start EXERCISE INPUTS

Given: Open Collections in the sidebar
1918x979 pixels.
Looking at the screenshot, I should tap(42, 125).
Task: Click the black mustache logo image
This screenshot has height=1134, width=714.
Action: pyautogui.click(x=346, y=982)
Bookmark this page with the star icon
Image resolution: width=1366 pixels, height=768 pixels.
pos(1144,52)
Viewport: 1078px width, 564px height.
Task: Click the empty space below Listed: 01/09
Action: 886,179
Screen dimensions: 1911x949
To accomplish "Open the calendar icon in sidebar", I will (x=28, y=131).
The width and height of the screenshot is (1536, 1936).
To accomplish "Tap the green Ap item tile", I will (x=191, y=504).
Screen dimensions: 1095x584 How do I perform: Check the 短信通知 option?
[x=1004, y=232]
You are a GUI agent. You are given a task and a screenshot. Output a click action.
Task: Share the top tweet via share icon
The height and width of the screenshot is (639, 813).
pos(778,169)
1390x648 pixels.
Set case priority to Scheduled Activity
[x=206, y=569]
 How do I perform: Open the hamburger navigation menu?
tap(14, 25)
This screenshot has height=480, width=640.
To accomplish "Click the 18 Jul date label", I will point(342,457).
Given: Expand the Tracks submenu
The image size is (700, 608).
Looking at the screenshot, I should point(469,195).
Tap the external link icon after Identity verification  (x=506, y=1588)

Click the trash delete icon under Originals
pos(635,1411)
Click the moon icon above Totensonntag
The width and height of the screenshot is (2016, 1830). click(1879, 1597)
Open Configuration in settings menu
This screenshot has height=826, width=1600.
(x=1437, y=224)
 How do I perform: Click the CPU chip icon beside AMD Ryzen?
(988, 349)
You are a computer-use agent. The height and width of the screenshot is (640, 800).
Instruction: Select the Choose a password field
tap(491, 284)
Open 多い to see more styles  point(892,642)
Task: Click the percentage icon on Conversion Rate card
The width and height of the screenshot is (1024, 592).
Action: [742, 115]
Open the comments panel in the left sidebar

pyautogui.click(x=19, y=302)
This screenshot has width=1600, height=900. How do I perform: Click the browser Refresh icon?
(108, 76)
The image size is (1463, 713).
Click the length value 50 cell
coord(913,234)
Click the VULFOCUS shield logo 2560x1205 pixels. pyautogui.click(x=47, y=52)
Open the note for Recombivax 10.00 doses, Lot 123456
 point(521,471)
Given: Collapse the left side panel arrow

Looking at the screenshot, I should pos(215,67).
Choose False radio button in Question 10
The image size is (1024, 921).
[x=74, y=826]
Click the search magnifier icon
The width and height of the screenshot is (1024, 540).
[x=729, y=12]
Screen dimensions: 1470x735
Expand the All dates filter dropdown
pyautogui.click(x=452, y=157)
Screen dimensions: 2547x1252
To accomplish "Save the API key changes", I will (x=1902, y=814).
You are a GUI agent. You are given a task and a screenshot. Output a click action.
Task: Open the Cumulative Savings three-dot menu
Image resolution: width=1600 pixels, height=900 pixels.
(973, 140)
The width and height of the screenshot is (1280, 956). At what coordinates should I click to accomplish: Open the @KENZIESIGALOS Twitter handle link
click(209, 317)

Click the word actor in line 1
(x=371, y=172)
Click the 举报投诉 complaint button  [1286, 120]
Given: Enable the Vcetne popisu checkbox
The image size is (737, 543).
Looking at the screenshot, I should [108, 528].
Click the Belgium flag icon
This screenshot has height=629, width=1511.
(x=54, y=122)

end EXERCISE INPUTS

#### [GOAL]
Reproduce verbatim the part of the data that opens with the line containing "Task: Click the percentage" and closes with the line containing "coord(913,234)", both of those lines included.

#### [OUTPUT FOR THIS TASK]
Task: Click the percentage icon on Conversion Rate card
The width and height of the screenshot is (1024, 592).
Action: [742, 115]
Open the comments panel in the left sidebar

pyautogui.click(x=19, y=302)
This screenshot has width=1600, height=900. How do I perform: Click the browser Refresh icon?
(108, 76)
The image size is (1463, 713).
Click the length value 50 cell
coord(913,234)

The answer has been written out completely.